Responsable de la formation

Camille Baulant

Directrice du master IESC, docteur en Sciences économiquesCamille Baulant et professeur agrégé, Camille Baulant s’intéresse de près aux PME et aux clusters, structures reliant sur un territoire donné différents acteurs : PME, collectivités territoriales, centres de recherche, centres de formation,etc. pour augmenter leur efficacité économique.

Camille Baulant a présenté le 14 décembre 2014 lors d’un colloque de l’AFEE (Association For Evolutionary Economics) son travail sur le rôle des réseaux pour aider les entreprises et les pays à inventer de nouvelles stratégies adaptées à l’économie de la connaissance : C Baulant 14 B December 2014

Les objectifs prioritaires de la rentrée 2014-2015 du master IESC

Le Master IESC a fait le lundi 08 septembre 2014 sa dixième rentrée et, pour la deuxième année, la formation propose une formation en alternance (par contrats de professionnalisation) visant à rapprocher les étudiants du monde du travail pour faciliter leur insertion professionnelle dans un contexte difficile pour les jeunes.

La priorité cette année sera ainsi l’insertion et l’emploi de nos étudiants ainsi que la mise en œuvre du traitement et de l’utilisation de l’information comme un «mode d’action» concret utilisant à bon escient les réseaux, leur pouvoir d’influence ainsi que les échanges de savoir-faire qui s’y pratiquent.

– Dans cette optique, l’équipe du master IESC s’est renouvelée cette, tant au niveau des thématiques étudiées (quatre nouveaux cours en « e-réputation » et « stratégie du marketing », « Creativity and Knowledge Economy » et « gestion des risques ») qu’aux niveaux des intervenants professionnels (4 nouveaux intervenants cette année).

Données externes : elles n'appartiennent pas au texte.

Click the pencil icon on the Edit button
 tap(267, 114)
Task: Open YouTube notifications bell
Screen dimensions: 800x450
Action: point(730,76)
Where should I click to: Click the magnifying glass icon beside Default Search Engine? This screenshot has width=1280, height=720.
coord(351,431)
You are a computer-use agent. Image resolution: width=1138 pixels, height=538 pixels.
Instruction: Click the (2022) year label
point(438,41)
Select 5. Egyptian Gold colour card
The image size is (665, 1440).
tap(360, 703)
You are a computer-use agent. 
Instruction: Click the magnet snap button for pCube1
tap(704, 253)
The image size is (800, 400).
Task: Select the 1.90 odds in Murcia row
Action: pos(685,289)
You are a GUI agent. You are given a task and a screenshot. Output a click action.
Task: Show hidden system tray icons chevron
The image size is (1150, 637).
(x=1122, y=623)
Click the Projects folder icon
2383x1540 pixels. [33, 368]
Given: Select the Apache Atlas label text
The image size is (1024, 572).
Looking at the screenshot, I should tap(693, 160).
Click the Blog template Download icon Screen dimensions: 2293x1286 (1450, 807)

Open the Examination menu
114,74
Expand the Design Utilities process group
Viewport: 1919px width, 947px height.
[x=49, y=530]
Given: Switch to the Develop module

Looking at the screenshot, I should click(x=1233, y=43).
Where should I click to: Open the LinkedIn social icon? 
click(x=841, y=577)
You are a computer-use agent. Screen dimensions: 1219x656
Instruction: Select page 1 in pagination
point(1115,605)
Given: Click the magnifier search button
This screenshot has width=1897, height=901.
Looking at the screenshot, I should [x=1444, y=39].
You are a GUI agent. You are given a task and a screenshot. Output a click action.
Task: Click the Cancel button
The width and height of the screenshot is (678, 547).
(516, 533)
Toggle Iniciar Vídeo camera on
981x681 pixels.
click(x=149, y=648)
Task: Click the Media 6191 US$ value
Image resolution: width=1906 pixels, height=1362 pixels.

– Depuis 4 ans déjà, le master IESC vise à donner une place de plus en plus importante aux processus d’apprentissage par la pratique (« learning by doing », « learning by sharing »…) qui nous semblent essentiels pour s’adapter au monde actuel

Si l’insertion de nos étudiants demeure la priorité numéro 1, il n’en demeure pas moins que le master IESC souhaite insérer ses étudiants sur le long terme (priorité numéro 2) en leur donnant le moyens d’acquérir un «mode de pensée» capable d’analyser une réalité complexe qui leur permettrait de s’adapter, d’anticiper, d’évoluer, des sortir des entiers battus et de penser autrement les différents problèmes à résoudre…

– C’est ici une approche de «stock flux» de la connaissance qui compte. Il nous faut donc en permanence savoir enrichir notre stock d’informations, de connaissance et de compétence et savoir en même temps écarter ou jeter les informations ou les modes d’actions devenus obsolètes.

– Sans ce travail de renouvellement de connaissances de long terme et sans bases réellement solides au niveau théorique, tout l’édifice stratégique risque en effet de s’écrouler ou de devenir vite obsolète…

La troisième priorité du master IESC reste bien sûr l’international tant par les échanges entre les étudiants de tous les pays du monde que par les cours de langue et des approches managériales multiculturelles.

– Dans un monde de globalisation, le monde est devenu «notre jardin». Il nous faut le «cultiver», le préserver et le protéger ensemble.

Refuser d’y aller, imaginer pouvoir se protéger par des barrières (tarifaires ou non tarifaires) ne conduit qu’à un enfermement schizophrène qui conduit irrémédiablement à la «chute».

– Dans un univers complexe et incertain, la seule façon de se protéger est «d’avancer vers les autres», vers l’inconnu, muni de notre modeste et frêle «boîte à outil» en Intelligence Economique et muni aussi de notre réflexion commune sur la nécessité de toujours travailler sur soi-même pour rester ouvert, savoir écouter, échanger sur le fonds et esquisser des solutions satisfaisantes pour «l’ensemble des parties prenantes».